Fennelly J., dissenting in the Supreme Court was of the opinion that the notion that the carefully thought-out scheme within the 1990 Act could be set at nought was “absurd”. Writing elsewhere, Michael O’Higgins SC has suggested that this was

an example of a case where one might have said, was the Supreme Court going to stand up and be counted, by saying that the 1990 Act was passed for a very good reason, but that it had been circumvented.

It seems it was not.

Another controversy in forensic sampling in Ireland relates to the use which can be made of forensic material which has been unlawfully retained and ought to have been destroyed. This arose in the case of DPP (Walsh) v Cash, which is currently before the Supreme Court and was previously highlighted on this blog here. It concerns fingerprint evidence which ought to have been destroyed but was in fact kept on the Garda Technical Bureau database. The fingerprint was used to identify a suspect in a burglary which subsequently occurred and he was arrested and fingerprinted again. The current appeal relates to whether or not the unlawful, and possibly unconstitutional, retention of the fingerprints ought to have led to the exclusion of all other evidence subsequently gathered in the case. In the High Court, Charleton J. held that the evidence was correctly admitted at trial and that

evidence resulting from a detention based upon a suspicion that cannot be proved as being founded entirely upon evidence lawfully obtained is not, for that reason, made unlawful.

It remains to be seen whether the Supreme Court will be of the same opinion.

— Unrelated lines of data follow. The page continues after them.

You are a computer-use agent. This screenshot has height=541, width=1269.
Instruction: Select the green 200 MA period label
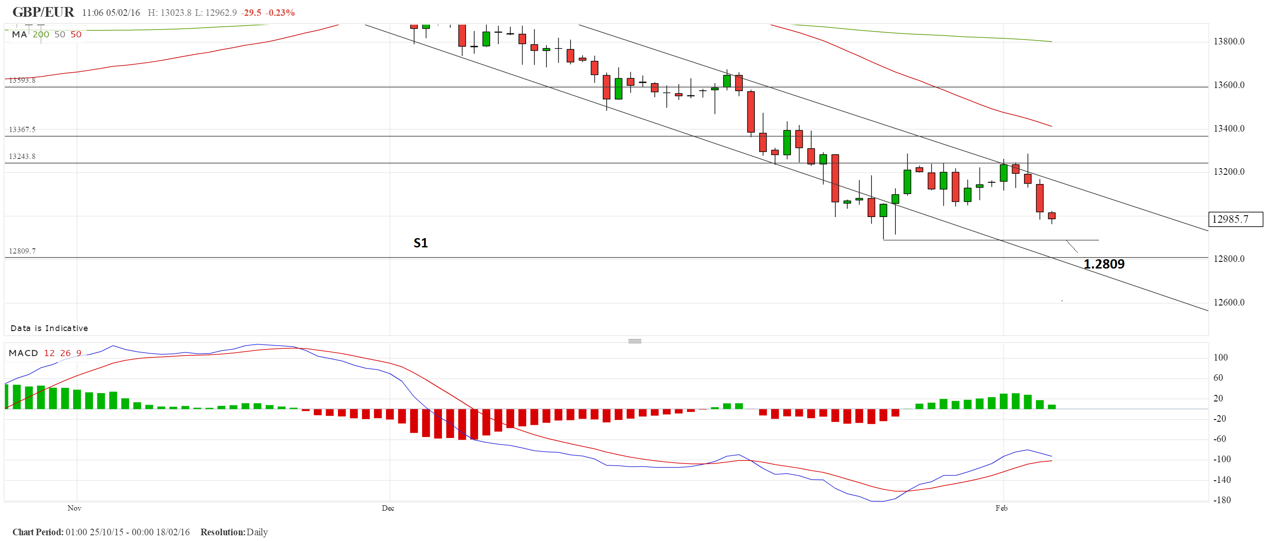41,34
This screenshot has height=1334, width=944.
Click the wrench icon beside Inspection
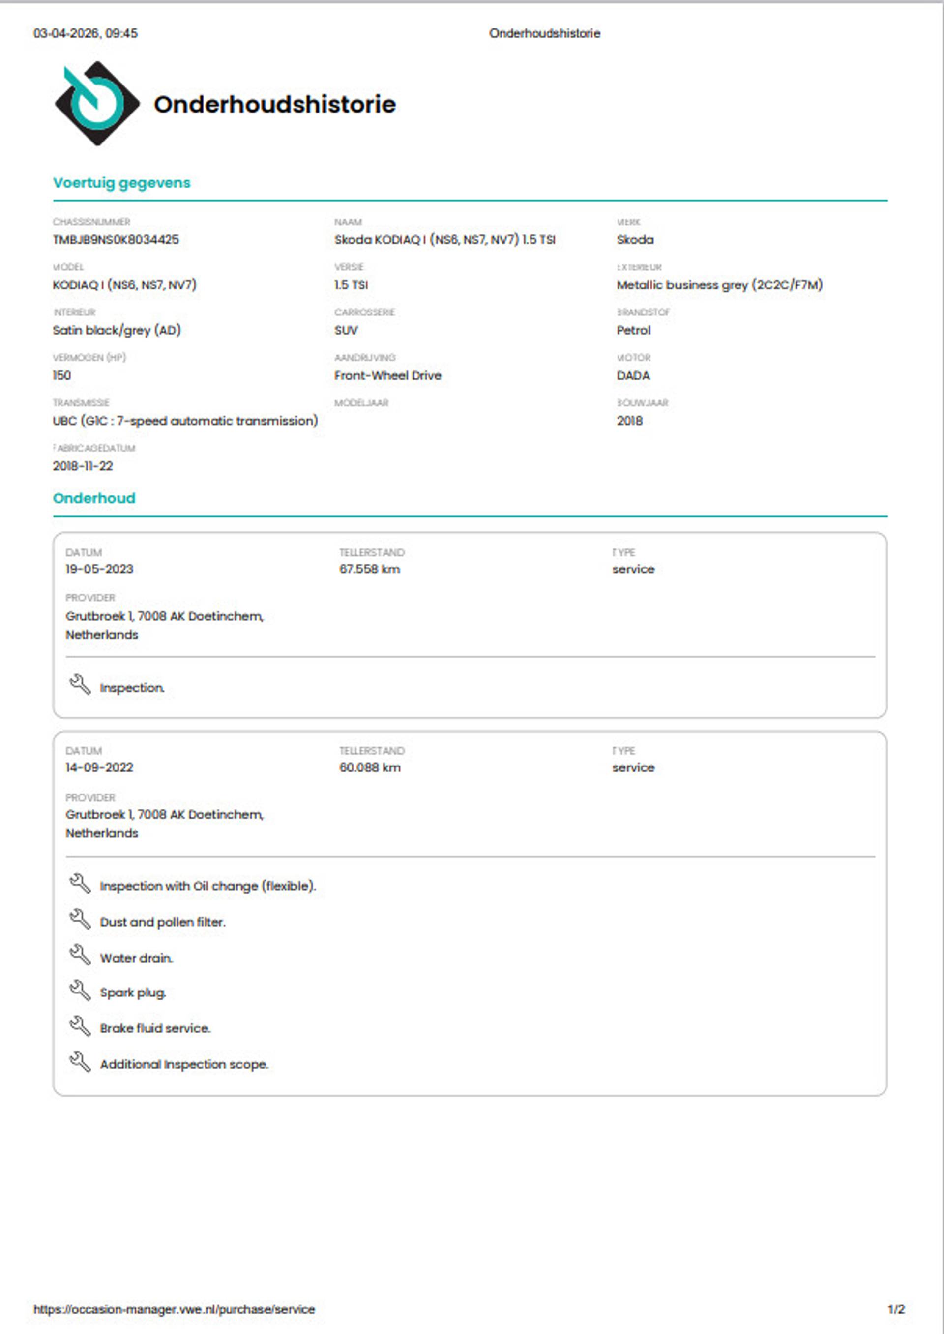pos(80,684)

Returning to the report of the HGC in the UK, that body has suggested that there is need for greater clarity as to when it is appropriate to take a DNA sample from arrested persons. Such clarity may well be of benefit in the Irish context too. More generally it seems clear that all jurisdictions which operate DNA databases ought to be aware of the dangers of function creep and the potential impact which the use of such databases can have on the exercise of police discretion.